◆ Work required ◆
Every line in the entries that holds "about" should be identified and copied.

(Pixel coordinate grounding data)

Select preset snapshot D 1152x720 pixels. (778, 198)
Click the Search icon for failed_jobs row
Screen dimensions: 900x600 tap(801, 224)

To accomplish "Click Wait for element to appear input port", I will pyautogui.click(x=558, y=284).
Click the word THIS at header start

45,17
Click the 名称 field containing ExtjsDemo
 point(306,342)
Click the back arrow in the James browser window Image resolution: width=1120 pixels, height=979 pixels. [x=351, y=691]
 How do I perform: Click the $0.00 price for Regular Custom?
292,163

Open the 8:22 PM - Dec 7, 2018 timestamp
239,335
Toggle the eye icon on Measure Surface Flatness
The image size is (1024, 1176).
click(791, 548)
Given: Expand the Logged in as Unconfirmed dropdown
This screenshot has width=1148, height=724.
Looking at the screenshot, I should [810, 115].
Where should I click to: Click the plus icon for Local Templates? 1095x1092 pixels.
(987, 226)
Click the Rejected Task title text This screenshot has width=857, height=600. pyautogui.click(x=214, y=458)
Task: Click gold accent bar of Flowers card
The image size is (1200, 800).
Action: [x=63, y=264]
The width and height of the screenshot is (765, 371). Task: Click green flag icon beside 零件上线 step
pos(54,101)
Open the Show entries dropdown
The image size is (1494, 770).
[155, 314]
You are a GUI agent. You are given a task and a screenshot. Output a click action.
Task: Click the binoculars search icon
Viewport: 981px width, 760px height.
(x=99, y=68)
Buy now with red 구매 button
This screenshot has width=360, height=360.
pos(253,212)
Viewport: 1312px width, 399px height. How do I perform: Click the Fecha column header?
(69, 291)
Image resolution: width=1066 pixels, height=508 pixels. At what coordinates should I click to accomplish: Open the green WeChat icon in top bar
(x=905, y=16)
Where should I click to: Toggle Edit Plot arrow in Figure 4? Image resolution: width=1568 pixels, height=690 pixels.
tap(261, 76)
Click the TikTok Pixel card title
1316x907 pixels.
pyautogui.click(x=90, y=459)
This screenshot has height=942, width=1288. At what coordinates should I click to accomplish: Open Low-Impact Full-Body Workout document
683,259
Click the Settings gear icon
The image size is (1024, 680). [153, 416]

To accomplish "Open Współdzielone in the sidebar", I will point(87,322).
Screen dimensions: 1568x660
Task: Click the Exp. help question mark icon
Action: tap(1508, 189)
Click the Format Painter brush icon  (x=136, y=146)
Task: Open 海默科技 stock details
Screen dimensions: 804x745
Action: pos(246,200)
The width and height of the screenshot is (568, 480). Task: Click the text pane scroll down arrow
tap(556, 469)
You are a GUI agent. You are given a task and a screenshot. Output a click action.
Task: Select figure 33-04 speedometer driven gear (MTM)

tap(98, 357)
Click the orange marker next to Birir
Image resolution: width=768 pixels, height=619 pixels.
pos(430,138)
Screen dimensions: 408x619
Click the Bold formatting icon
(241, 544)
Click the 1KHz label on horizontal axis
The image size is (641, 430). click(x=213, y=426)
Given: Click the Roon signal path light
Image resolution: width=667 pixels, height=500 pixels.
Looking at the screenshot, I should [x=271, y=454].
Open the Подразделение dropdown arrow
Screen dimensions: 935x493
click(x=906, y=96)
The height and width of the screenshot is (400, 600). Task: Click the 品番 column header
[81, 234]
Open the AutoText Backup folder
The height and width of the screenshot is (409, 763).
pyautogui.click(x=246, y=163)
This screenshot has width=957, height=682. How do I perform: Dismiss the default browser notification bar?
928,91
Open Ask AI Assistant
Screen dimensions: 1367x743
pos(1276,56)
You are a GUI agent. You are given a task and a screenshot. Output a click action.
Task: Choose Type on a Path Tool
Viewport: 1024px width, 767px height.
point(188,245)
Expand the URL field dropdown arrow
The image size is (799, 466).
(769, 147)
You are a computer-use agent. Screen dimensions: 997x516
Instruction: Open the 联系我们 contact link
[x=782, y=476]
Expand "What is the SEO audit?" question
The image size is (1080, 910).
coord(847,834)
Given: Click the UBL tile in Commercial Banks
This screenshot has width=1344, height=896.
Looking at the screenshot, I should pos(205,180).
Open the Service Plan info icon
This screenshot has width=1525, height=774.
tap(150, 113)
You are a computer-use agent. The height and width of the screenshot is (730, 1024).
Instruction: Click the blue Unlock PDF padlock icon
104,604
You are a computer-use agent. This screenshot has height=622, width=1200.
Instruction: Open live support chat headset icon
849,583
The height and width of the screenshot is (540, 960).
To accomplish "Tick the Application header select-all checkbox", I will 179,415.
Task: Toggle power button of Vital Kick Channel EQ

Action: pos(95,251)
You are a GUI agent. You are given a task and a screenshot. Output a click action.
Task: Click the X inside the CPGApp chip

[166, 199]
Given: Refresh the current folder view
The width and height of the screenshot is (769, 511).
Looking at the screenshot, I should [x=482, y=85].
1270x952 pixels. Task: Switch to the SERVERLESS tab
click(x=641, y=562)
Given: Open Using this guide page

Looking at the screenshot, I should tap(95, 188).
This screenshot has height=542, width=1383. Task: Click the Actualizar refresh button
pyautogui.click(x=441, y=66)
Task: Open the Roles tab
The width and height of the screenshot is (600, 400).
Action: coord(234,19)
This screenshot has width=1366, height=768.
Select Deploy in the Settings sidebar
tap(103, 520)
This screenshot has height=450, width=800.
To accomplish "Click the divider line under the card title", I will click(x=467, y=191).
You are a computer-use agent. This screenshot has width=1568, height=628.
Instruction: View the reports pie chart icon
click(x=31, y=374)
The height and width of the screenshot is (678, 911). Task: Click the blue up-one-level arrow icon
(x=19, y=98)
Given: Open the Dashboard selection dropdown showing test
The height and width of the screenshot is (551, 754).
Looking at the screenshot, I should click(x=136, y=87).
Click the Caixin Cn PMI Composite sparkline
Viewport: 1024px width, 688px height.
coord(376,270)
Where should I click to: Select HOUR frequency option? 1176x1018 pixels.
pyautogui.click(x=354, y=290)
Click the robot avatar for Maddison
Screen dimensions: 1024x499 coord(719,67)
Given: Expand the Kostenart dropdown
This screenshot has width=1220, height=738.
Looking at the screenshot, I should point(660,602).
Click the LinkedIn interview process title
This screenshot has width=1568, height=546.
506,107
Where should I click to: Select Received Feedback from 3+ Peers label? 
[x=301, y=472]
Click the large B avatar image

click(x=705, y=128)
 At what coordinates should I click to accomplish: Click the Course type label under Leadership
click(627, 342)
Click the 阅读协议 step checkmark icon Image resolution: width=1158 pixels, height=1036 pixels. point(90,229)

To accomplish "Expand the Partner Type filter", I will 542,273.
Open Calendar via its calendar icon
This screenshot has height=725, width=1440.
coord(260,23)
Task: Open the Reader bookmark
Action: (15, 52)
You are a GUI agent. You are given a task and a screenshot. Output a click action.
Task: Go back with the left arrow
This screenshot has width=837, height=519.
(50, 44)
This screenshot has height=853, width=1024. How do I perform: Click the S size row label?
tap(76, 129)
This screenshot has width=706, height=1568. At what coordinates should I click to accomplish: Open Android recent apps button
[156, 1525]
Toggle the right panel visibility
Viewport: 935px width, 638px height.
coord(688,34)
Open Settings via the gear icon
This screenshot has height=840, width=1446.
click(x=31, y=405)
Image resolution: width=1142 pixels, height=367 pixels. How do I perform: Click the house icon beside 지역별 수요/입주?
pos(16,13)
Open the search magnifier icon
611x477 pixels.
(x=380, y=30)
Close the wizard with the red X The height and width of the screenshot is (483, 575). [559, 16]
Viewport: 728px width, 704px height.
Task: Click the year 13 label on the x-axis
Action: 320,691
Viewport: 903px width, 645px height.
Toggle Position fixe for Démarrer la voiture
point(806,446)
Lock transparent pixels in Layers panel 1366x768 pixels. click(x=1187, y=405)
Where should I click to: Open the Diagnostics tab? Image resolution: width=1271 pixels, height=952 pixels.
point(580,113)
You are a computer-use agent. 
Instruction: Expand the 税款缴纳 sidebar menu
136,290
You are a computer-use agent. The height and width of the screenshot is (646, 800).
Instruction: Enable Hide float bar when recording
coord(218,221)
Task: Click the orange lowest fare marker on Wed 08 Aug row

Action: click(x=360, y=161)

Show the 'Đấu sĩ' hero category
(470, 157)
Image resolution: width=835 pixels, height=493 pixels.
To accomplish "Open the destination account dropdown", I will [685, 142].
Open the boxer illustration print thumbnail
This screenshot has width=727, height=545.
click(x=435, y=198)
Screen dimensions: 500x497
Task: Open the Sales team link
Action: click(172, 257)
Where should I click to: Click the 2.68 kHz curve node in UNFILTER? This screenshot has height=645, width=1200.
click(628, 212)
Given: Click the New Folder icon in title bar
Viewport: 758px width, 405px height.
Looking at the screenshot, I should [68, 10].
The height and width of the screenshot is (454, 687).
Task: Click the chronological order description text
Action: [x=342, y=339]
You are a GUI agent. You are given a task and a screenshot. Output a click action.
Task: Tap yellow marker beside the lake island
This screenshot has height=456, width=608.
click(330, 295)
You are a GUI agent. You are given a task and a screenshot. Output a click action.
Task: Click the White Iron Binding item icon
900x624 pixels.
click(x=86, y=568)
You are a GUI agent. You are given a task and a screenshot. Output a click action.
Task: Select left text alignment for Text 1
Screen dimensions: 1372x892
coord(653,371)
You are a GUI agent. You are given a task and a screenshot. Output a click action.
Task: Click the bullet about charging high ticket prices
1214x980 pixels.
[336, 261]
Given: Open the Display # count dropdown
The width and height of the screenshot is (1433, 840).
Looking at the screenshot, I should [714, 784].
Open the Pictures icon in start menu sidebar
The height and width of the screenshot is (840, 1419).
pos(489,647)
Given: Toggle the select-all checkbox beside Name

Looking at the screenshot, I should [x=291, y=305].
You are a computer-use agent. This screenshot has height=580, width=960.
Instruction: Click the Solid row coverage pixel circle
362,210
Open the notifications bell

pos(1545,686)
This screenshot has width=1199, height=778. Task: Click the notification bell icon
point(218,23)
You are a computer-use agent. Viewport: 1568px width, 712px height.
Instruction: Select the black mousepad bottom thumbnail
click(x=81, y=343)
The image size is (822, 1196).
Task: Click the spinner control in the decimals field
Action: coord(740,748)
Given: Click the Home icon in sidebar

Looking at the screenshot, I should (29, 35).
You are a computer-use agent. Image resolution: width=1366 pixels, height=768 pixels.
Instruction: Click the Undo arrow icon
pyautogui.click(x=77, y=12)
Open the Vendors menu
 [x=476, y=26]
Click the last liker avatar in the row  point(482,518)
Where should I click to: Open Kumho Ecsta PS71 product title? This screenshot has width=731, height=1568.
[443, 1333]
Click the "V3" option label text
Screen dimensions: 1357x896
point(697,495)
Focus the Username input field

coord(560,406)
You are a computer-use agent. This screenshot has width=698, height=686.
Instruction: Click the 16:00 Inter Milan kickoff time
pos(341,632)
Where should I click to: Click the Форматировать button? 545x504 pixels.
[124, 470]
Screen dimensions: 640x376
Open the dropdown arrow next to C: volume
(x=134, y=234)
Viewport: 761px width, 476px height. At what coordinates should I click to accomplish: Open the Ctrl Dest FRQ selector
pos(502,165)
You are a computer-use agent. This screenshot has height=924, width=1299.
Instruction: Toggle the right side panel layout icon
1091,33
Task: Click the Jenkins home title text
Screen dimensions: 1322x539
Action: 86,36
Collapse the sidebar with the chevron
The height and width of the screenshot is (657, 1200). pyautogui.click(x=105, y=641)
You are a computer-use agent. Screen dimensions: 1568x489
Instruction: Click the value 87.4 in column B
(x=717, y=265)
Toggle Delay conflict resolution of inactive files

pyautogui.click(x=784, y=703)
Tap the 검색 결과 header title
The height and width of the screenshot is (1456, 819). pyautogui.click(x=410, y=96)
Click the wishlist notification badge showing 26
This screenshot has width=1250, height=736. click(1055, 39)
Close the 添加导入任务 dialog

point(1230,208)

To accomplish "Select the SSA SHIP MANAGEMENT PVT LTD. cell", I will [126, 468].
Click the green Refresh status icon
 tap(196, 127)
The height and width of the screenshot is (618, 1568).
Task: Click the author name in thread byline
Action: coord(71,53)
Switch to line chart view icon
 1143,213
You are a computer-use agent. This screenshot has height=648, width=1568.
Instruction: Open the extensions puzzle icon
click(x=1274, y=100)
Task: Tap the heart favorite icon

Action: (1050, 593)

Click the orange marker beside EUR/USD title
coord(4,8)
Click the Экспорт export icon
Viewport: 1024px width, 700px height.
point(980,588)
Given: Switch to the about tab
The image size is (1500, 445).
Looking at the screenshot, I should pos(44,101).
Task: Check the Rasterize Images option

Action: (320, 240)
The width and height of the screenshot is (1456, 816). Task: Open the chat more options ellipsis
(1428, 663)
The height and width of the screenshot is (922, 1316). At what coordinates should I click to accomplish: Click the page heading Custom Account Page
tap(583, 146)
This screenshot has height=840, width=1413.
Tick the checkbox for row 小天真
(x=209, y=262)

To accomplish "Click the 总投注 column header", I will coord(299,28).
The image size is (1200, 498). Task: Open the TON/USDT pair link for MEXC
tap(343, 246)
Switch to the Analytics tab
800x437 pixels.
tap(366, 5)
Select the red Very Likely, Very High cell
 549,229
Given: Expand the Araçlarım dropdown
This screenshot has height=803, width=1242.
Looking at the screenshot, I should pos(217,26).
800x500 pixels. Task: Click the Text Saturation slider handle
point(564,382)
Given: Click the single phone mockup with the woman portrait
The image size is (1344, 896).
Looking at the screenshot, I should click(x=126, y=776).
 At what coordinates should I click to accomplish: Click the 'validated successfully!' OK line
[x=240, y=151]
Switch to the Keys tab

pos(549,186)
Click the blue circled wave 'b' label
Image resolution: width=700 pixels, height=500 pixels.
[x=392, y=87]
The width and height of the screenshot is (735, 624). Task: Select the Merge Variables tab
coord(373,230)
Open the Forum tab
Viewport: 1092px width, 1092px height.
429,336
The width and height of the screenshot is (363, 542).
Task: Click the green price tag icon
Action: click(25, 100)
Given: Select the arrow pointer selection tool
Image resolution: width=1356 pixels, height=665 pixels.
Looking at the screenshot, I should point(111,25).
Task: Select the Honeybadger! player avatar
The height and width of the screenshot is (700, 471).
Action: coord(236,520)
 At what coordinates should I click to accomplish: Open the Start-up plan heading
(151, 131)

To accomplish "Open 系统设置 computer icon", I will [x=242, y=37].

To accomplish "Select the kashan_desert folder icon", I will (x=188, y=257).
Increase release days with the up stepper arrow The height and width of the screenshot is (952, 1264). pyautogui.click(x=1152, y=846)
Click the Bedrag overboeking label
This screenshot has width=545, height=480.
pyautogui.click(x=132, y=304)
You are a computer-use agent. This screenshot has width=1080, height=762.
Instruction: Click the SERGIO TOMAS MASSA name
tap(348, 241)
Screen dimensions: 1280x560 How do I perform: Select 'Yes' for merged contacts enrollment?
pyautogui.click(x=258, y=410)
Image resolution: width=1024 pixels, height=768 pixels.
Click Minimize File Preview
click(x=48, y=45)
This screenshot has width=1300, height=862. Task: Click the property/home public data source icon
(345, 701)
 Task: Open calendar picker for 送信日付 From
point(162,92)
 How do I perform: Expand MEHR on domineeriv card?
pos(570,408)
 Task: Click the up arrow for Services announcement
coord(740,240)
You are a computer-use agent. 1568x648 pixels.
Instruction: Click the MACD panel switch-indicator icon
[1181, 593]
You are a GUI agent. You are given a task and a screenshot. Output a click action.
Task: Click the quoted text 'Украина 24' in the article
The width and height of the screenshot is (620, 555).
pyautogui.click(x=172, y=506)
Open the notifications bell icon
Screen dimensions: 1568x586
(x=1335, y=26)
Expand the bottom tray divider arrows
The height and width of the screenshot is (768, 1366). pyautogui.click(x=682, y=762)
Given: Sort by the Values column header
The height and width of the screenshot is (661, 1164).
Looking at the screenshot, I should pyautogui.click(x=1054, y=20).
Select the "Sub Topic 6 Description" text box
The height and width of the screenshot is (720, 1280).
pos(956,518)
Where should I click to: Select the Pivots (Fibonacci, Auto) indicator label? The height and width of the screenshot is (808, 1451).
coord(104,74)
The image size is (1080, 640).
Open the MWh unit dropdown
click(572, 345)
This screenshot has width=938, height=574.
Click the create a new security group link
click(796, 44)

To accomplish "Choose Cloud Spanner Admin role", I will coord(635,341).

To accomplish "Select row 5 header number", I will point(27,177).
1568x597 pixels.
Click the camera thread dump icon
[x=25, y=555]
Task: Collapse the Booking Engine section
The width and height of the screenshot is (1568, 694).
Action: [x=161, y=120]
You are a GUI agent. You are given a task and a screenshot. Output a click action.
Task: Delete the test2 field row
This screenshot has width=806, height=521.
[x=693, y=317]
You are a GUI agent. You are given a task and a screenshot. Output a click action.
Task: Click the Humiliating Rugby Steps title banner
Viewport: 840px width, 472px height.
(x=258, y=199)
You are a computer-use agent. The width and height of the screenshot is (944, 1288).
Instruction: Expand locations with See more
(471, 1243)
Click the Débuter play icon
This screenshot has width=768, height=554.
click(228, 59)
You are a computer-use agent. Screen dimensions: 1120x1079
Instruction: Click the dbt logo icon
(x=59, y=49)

◆ Result of this exercise ◆
Task: Click the bullet about charging high ticket prices
Given: Switch to the about tab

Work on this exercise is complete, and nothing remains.